Bu dört kişi Hanif dinini öğrenmek üzere o zamanda yaşayan, yahudi, hristiyan alimlerine gittiler İbrahim dini hakkında bilgiler aldılar. Varaka ibni Nevfel hristiyan oldu Abdullah İbni Cahş ve Osman ıbnu’1-Haris hiçbir şeye ilgi duymadılar. Zeyd ibn Amr bu arayışını kendisi şöyle anlatır:
“-Yahudiliği ve Hristiyanlığı inceledim. İkisinde de içimi rahatlatacak bir şey bulamadım. Orada burada İbrahim dinini aramaya başladım. Nihayet Şam’a gittim. Bir rahible karşılaştım. Ona Hanifliği sordum. O da “Yahudi ve Hristiyanlığa benzemeyen, yalnız Allah’a ibadet eden Hazreti İbrahim’in dinidir” diye cevap verdi. İşte ben bu dini istiyorum dedim. Rahib bana:
“Evet ey Mekke’li! Senin İbrahim dinini aradığını anladım. Sen öyle bir din istiyorsun ki, seni ona eriştirecek kimse bulamayacaksın. Fakat sen hemen memleketine dön Allah senin kavminden İbrahim dinini yenileyecek son bir Peygamber gönderecektir. Gelmesi yaklaşmıştır. Durma git, belki de zuhur etmiştir” dedi. Ben de oradan ayrıldım.

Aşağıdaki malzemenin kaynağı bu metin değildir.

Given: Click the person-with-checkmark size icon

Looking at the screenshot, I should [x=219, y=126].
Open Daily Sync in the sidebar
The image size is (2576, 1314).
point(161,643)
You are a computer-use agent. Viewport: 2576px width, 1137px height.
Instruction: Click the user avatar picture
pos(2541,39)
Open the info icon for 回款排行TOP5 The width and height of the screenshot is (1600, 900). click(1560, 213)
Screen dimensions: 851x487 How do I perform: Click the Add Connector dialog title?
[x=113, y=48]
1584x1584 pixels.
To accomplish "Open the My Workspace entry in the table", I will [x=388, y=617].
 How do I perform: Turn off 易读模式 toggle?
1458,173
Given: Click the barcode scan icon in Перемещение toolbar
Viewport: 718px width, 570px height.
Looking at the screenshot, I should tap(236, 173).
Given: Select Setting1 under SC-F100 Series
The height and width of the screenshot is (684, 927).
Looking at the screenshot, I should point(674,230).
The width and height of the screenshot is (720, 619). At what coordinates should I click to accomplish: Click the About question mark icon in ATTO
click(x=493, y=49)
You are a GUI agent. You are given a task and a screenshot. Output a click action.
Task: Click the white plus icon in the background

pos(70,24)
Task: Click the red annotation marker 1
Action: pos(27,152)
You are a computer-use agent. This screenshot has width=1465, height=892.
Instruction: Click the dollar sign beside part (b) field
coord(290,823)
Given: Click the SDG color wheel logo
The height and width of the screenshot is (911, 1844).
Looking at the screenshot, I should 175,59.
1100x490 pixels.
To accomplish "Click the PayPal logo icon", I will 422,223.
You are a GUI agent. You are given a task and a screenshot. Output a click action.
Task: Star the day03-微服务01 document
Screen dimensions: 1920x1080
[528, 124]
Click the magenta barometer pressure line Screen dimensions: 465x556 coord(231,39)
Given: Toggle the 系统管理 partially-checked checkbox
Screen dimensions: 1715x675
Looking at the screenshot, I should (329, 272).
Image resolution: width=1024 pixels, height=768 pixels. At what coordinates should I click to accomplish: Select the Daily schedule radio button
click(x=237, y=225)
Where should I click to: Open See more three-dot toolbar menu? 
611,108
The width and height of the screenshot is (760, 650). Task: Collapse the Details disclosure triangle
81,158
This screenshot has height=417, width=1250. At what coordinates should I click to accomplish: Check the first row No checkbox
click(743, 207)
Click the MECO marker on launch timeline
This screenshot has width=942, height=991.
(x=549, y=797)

Zeyd son peygamberi görme aşkıyla Mekke yolunu tuttu. Bu arada Allah (cc ) Peygamberi Muhammed (s a )’i hak diniyle göndermişti. Yolda bedevîlerin saldırısına uğrayan Zeyd bin Amr Hak Peygambere ulaşamazdı. Son nefeslerinde iken oğlu Saîd için Cenab-ı Hakka “Ya Rabbi Oğlum Saîd’i ondan mahrum etme! “diye duada bulundu.
Hz. Ömer (r.a) île oğlu Saîd (s.a.) efendimizden Zeyd bin Amr için istiğfar niyaz ettiler Sevgili Peygamberimiz onun hakkında “Hay, hay, Zeyd kıyamet gününde başlı başına bir ümmet olarak ba’s olunur.” buyurdular
Saîd bin Zeyd (r.a) bu halis niyetle yapılan baba duası hürmetine ilk İslamla şereflenenlerden oldu. Hz. Ömer (r.a)’ın kız kardeşi Fatıma binti Hattab île evlenen Saîd (r a ) birlikte müslüman olarak Hz Ömer (r.a)’ın da İslama girmesine vesile oldu. Abîd, zahid ve Allah yolunda mücahid olan Saîd (r.a) ilk hicret edenlerden olup melek sıfatlı bir zattır. Sevgili Peygamberimizden dört hadis-i şerif rivayet etmiştir Bedir hariç bütün muharebelerde bulunan Saîd bin Zeyd (r.a) Medine-i Münevvere’de yetmiş yaşını geçerek vefat etti. Cenab-ı Hak hem babasına hem kendisine rahmet etsin Bizleri de şefaatlerine nail etsin Amin.